These are the key concepts you need to understand to accurately answer the question.

Mercury
Mercury is a unique element often recognized by its liquid state at room temperature. Unlike most metals, mercury is found in its liquid form, making it quite distinct.
It's also known for its shiny, silver color and its ability to flow, much like water. In this exercise, we explore the process involved in turning liquid mercury into vapor by applying heat. This process is known as vaporization, and it's essential to understand how much energy is needed to bring about this change. If you ever wondered why it takes energy to change the state of a substance, it's because you need to overcome the forces that hold the particles together in the liquid state.
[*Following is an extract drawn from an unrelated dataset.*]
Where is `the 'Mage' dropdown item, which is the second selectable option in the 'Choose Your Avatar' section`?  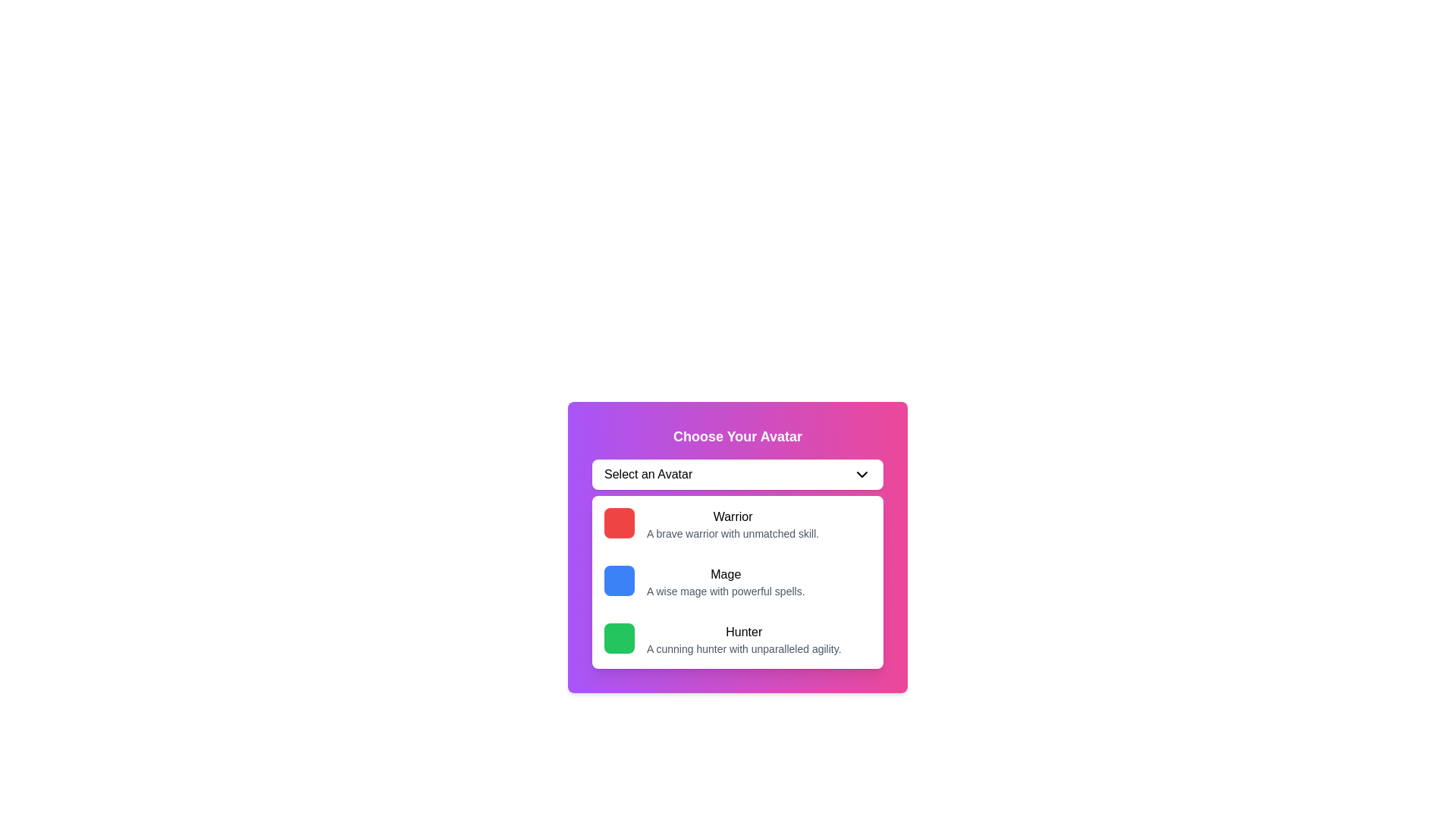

For mercury, those forces are relatively weak compared to solids but still significant enough to require attention when calculating energy requirements.
Energy Calculation
When it comes to determining the amount of energy needed to vaporize mercury, we rely on the concept of enthalpy of vaporization. This is expressed in terms of energy per mole, usually in kilojoules per mole (kJ/mol). In our case, mercury requires 59.11 kJ/mol to transition from liquid to gas at its boiling point.
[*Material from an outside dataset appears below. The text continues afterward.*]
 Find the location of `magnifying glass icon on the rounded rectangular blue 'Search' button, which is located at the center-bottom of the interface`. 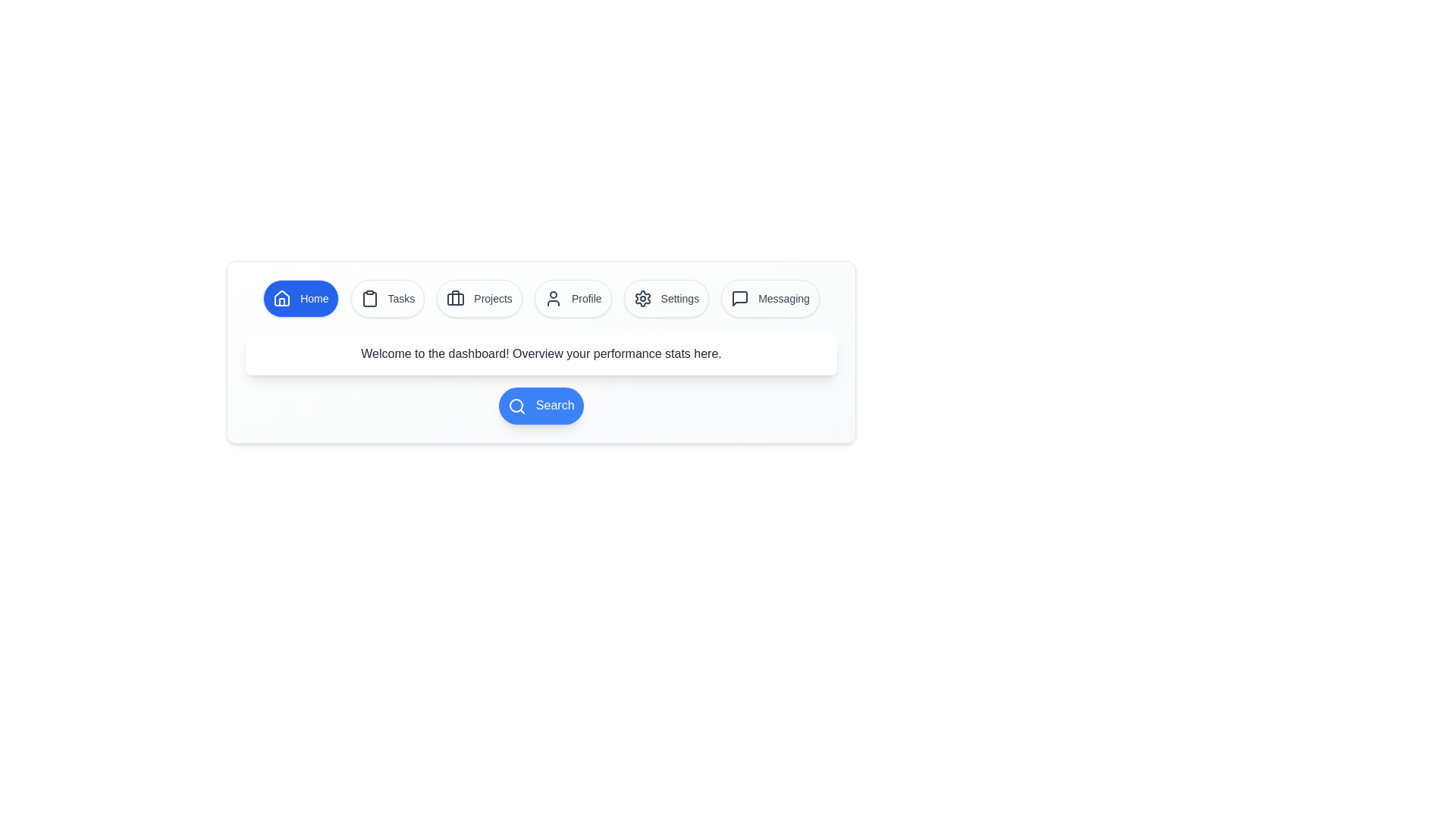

To compute the required energy:
  • First, determine the mass of mercury, using its volume and its known density.
  • Then, convert this mass into moles, using mercury's molar mass (200.59 g/mol).
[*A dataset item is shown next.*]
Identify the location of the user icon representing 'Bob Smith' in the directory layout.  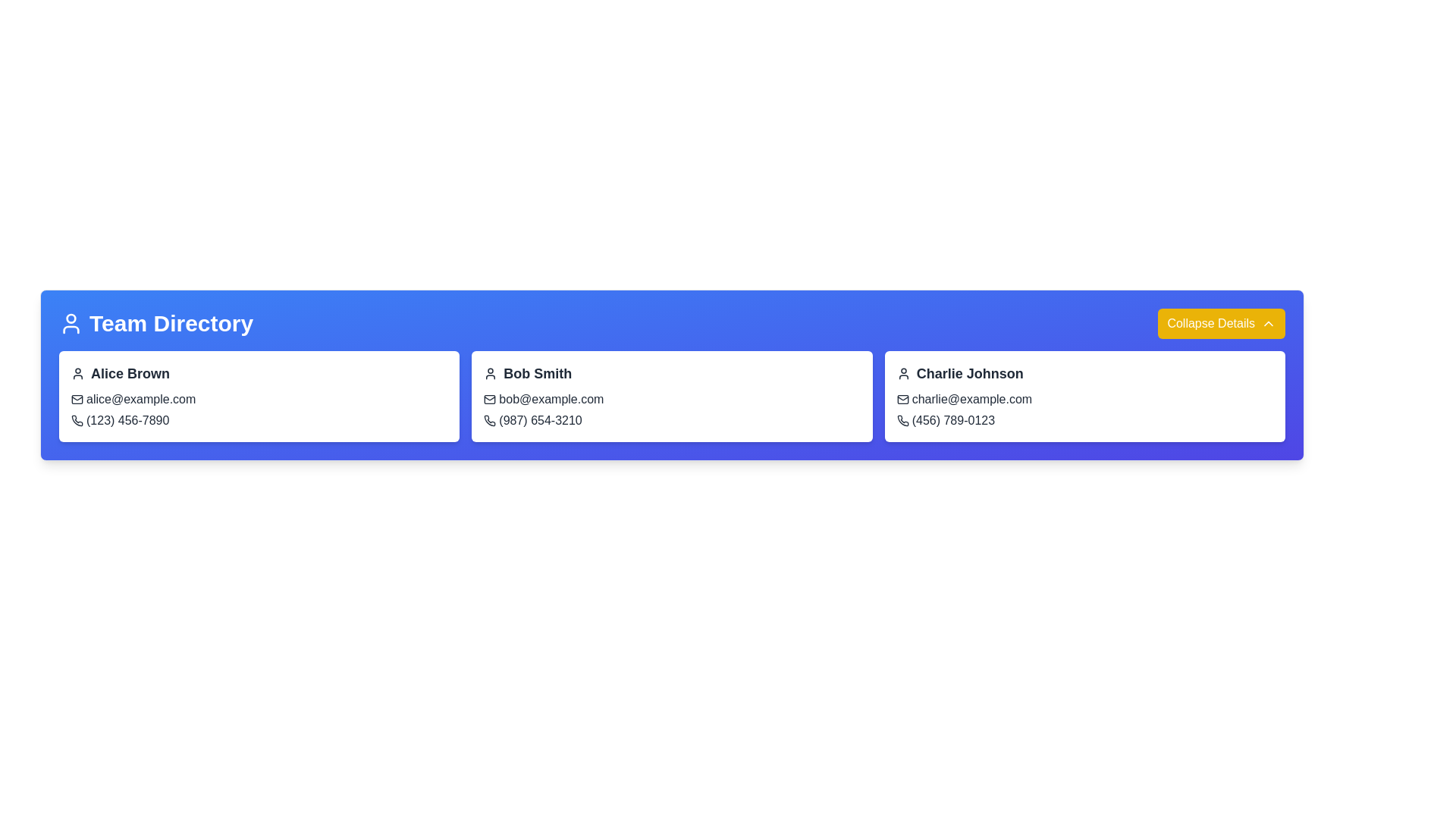
(491, 374).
  • Finally, apply the formula for energy calculation: \[ Q = n \times \Delta H_{vap}, \] where \( n \) represents the moles, and \( \Delta H_{vap} \) is the enthalpy of vaporization.
This simple calculation shows how enthalpy, a fundamental thermodynamic quantity, helps us understand and predict energy requirements for phase changes, offering insight into how substances behave under the influence of heat.
Density
Density is a crucial concept when it comes to calculating energy for substances like mercury. It expresses the mass of a substance per unit volume, often in units such as grams per milliliter (g/mL).
In our scenario, mercury has a density of 13.6 g/mL. This means every milliliter of mercury weighs 13.6 grams. Why is this important? The density allows us to find the mass of the mercury we have, which is a necessary step before we can calculate the moles and subsequently the energy required for vaporization. Here's how it works:
  • Take the given volume of mercury, multiply by its density to get its mass.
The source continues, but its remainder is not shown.